Developments in the light of COVID-19

Increased number of court cases is expected due to dismissals during the COVID-19 pandemic

2020 has been quite a year globally and Malaysia is no different. In order to curb the spread of the COVID-19 pandemic, Malaysia went into a lockdown for a number of months and it appeared to have successfully curbed the transmission of the COVID-19 virus. However, since December 2020 and ushering the new year, there was a spike in the number of cases, which resulted in another lockdown with slightly less stringent measures.

Most employers responded to the lockdown by placing their employees under some form of work from home arrangements. Others, who were heavily impacted by the lockdown e.g. the tourism, non-essential manufacturing and retail sectors, tried various ways to ensure business continuity, including encouraging employees to take annual leave, reduced working hours, pay-cuts and ultimately, when there no other options, dismissal of employees. We are beginning to see employers put in place contractual rights to terminate employment and/or impose cost cutting exercises upon the occurrence of certain events. These have yet to be tested in the courts, but employers are understandably exploring ways that allows them flexibility to respond quickly according to their needs.

According to the Industrial Court (the body that hears cases of unjust dismissal), a rise in cases is expected throughout 2021 due to job losses during the pandemic. Employers should therefore prepare themselves by keeping abreast of the changes to the Industrial Relations Act.

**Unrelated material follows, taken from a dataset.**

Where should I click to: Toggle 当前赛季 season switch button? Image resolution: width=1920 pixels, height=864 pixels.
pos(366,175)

Amendments to the Industrial Relations Act, in force as of 1 January 2021

The Industrial Relations Act 1967 (IRA), which regulates disputes between employers and their workforce and/or trade unions, was amended several times by the Malaysian Parliament in 2020. These amendments have been effective since 1 January 2021 and they include the following changes.

New cases to be automatically referred to the Industrial Court

The previous requirement of a ministerial discretion before a case could be referred to the Industrial Court has been removed. Following this change in the law, it is the Director General of Industrial Relations (DGIR) who must automatically refer to the Industrial Court any cases that are not settled in reconciliation proceedings.

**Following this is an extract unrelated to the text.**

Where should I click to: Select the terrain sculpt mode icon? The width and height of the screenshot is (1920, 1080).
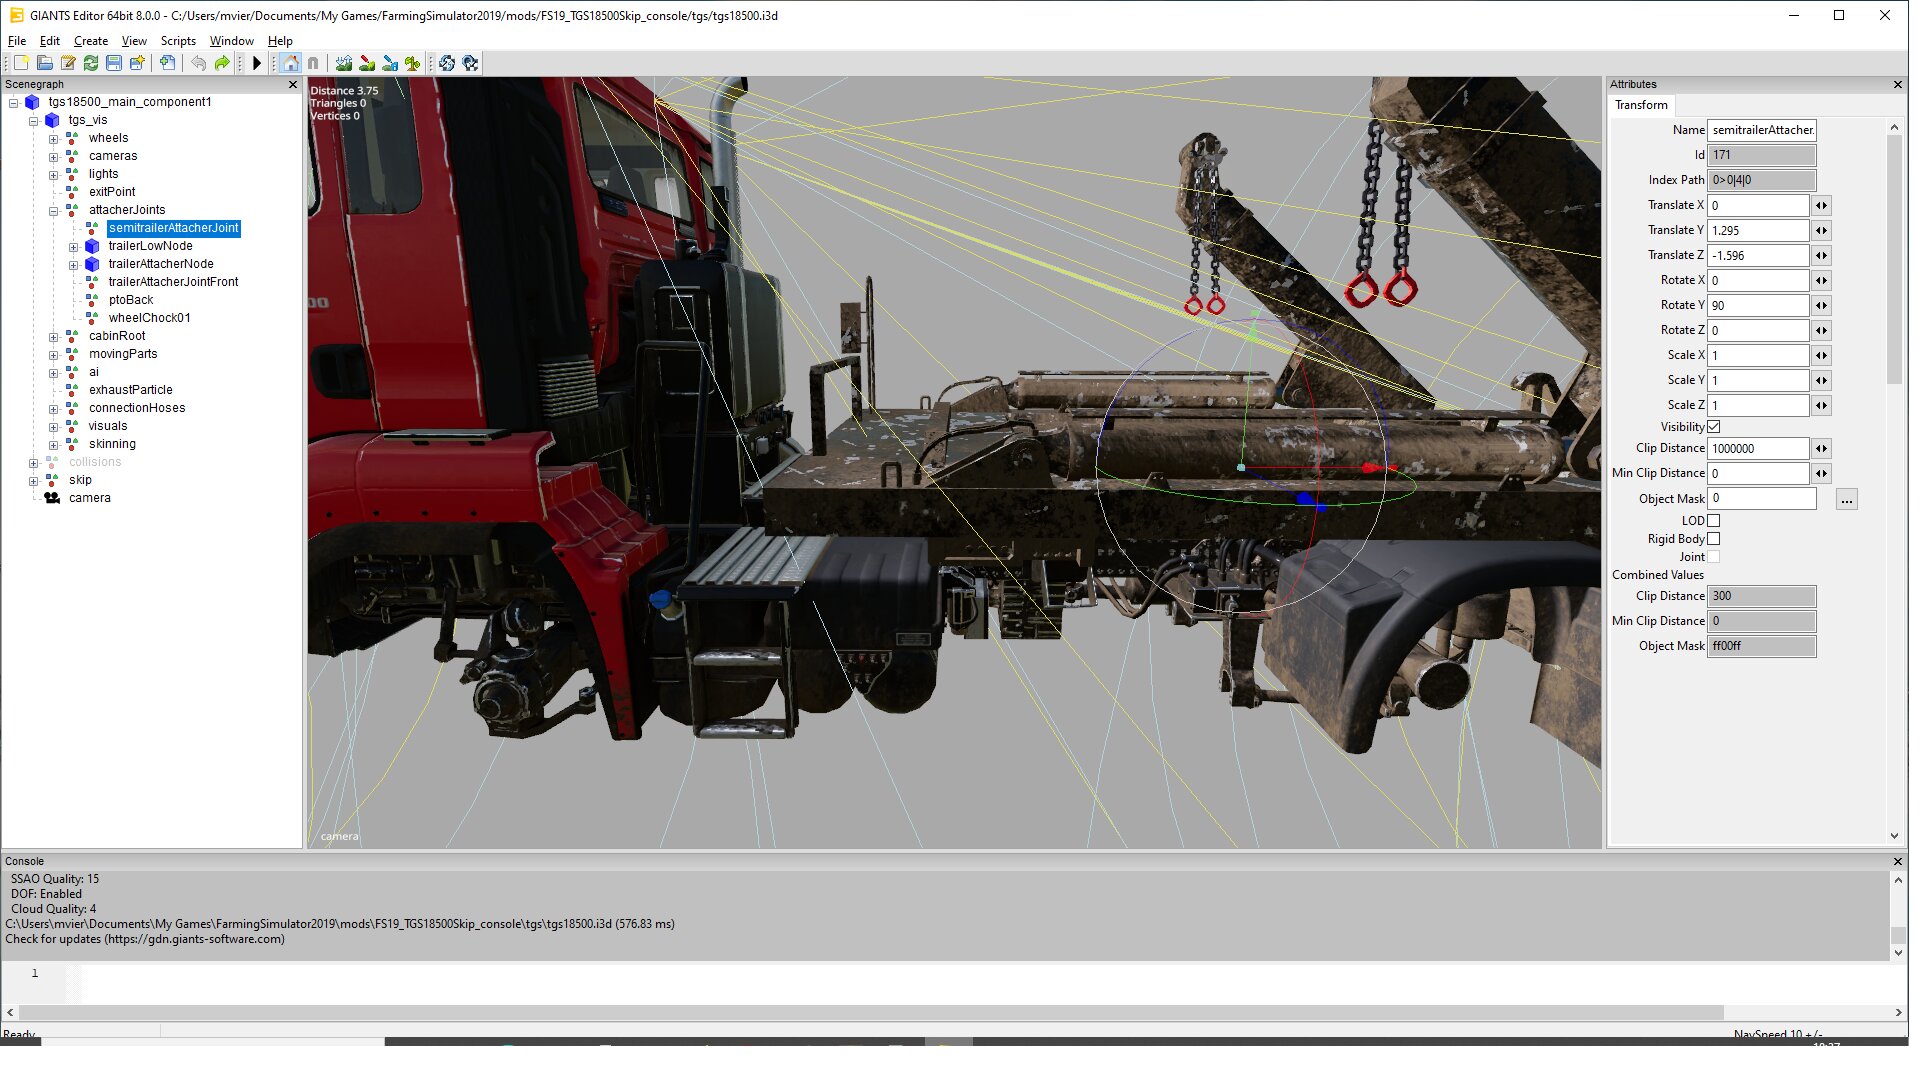pyautogui.click(x=344, y=63)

Wider powers for the Industrial Court

The expansion of the powers of the Industrial Court that now include the power to award compensation and back pay to the next-of-kin of deceased claimants (when previously, a claim would abate in the event of the demise of the claimant) and the granting of interest of up to 8 per cent per annum on monetary awards that remain unsatisfied after 30 days.

Enhancement of penalties

Previously, non-compliance with Industrial Court awards or orders could result in a fine of up to RM2,000 (approximately USD  495). The maximum fine payable has been increased to RM 50,000 (approximately USD12,370). This fine may be imposed in addition to the offender being compelled to pay any monetary award that may have been ordered. The general penalty for any contravention of the IRA has similarly been revised from RM 2,000 to RM 50,000 (approximately USD 1236).

These long awaited amendments are a welcome for employees. The implication however for employers is that this may prompt a rise in the number of claims taken out by employees, especially, unjust dismissal claims that would be referred to the Industrial Court on an expedited basis and employers would need to be better prepared to deal with such claims that may be progressed by the Industrial Courts much faster than before.